Sunday, December 23, 2007

Describing MahaTripuraSundari...

This is an extract from a podcast I listen to regularly, Called Vedic Mythology, Music and Mantras.

In the Lalita SahasraNaam, She is described thus...

The young wife, passionately fond of her husband. She is a mother who takes care of her children, She is forever young, rosy in the morning sun, and the jewels she wears rival the stars in their splendor.

Her breath has the perfume of camphor, her voice is sweeter even than the Veena of Saraswati, and she has the fragrance of Sandalwood.

She is passionately fond of flowers and constantly wears them in her hair, she shines like the rose but is fonder of the flowers of the spirit.

She is the home of all the arts. She is the priceless pearl hidden in the depths of all the scriptures. The vedas bow to her, for she is their mother.

She is worshipped by all the Gods in Heaven, but is accessible by all even the poorest and the least educated. Her grace is easily won and requires no particular merit on our part.
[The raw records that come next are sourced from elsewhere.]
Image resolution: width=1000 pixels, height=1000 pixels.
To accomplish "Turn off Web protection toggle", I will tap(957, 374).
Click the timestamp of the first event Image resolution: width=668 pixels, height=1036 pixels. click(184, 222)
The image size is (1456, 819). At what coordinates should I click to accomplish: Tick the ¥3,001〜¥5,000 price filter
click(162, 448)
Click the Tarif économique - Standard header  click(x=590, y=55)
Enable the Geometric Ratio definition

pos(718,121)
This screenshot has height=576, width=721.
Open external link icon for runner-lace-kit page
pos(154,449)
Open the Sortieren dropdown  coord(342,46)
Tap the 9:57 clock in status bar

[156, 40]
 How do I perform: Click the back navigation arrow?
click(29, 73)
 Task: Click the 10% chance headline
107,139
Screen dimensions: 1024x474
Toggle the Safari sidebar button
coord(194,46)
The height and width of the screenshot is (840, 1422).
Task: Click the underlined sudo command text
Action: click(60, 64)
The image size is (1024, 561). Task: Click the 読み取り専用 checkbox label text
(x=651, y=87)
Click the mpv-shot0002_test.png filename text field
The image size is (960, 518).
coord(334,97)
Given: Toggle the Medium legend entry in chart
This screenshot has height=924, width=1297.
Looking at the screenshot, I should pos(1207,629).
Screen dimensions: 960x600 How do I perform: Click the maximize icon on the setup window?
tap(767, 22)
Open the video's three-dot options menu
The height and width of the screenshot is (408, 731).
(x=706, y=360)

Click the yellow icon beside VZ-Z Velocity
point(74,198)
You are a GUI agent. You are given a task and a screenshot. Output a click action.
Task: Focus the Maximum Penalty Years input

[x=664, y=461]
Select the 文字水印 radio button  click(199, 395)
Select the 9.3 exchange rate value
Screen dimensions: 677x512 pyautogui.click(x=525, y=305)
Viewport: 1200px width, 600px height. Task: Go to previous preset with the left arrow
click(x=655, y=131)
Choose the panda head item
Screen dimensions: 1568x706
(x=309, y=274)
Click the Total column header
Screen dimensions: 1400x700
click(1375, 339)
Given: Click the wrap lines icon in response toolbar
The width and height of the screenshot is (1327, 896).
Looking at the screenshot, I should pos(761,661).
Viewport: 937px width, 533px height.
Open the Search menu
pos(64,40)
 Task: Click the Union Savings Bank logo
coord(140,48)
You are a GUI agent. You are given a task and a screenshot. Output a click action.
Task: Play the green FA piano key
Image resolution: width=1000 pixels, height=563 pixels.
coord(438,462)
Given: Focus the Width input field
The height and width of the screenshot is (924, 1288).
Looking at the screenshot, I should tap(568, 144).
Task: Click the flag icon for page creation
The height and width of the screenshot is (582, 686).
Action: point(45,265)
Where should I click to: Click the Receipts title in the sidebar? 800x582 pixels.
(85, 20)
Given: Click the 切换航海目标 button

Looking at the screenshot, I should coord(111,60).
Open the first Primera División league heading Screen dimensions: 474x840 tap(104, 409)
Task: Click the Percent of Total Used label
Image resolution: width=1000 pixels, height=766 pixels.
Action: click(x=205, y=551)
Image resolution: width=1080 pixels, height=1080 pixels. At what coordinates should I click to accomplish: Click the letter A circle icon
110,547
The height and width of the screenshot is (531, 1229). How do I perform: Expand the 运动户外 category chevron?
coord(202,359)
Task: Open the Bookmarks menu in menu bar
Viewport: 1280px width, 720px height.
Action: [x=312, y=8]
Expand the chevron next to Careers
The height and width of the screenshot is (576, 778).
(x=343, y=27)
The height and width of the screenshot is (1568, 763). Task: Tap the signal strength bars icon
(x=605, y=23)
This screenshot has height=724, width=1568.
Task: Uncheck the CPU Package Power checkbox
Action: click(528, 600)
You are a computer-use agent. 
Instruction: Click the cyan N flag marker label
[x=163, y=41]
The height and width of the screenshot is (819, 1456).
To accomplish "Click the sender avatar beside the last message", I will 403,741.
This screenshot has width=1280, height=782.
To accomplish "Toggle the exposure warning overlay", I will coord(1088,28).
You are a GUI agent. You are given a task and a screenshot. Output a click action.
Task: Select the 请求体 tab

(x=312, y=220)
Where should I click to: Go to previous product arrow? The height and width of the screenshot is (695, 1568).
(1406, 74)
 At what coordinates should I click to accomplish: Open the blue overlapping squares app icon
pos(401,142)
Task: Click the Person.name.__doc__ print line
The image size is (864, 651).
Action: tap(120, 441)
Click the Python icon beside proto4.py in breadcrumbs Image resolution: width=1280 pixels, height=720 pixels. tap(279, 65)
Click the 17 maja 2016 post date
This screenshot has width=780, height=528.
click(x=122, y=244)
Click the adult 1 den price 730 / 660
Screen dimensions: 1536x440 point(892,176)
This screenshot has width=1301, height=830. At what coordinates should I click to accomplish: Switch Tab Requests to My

The upanishads describe her as being the ultimate reality, above all tatvas and categories of thoughts, above all dualisms, the one indivisible spirit without qualities, without parts, ever free and ever pure, formless and timeless and without a cause, without a lapse and without a limit.

A very inspiring vision of the divine.

Some extracts of the Lalita Sahasranama goes thus...

8th Verse: Om Raga swarupa prasadayayey namaha, meaning I pray to she, who holds in her left lower hand a noose, representing the power of love. Not a ribbon, not a string, but the noose of love. There is a lovely irony there.

And at times she is described as someone who is wonderfully sensual. What else would you expect from the wife of Kameshwara.

Even though she is described as the wife of Kameshwara, she is also, among one of the verses described as she who has no over lord. So even though she loves her husband so much, she is not over powered by him or controlled by him.